We can work with them, because they have the inner fire to carry them through what could be tough in the early weeks, as you get used to dealing with true demand.
You will be much more efficient from day one. Typically you will deal with 60% of demand remotely and we measure this (though below 50% the efficiency change is marginal, many are soon even higher. The latest hit 65% in month one.)
Don Berwick, mindful of the need to provide excellent care with finite resources, says “Efficiency is a moral imperative.” It’s far more important to study efficiency than workload, because you can do something about it, now, without waitiing for handouts from someone else, or worse taking it out on patients.
But what about the workload? It’s related but a different question. A big factor is the amount of unmet need pre-launch. We measure this too, with the average at 14%.
The highest we’ve ever seen is 32%, and before that practice launched last week I warned that it was going to be tough.
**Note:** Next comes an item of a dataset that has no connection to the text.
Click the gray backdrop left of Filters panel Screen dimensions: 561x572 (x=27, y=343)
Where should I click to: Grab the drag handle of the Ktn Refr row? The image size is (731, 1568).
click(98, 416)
Talk about inner fire – Sue the GP principal told me on Thursday at 5pm that something wasn’t right, she had free appointments right now and time to do other things.
We can’t make absolute promises on workload because of the variables, though GPs continually tell us that they feel more in control.
Our laser focus is on efficiency, never a final answer, always improving, sometimes in leaps like the one from telephone triage to digitial triage, sometimes in tweaks like the half day session plan (ask me how it works, very neat).
Our promise is to help you become as efficient as possible, so you can give the best possible patient service.
Dr Chris Peterson of The Elms, Liverpool, 5 years on:
“It’s more efficient, but it exposes unmet demand.
It’s completely liberating!
We are delivering demand lead care, not capacity constrained. We have no one waiting to see us.”
Can you say that every night when you go home?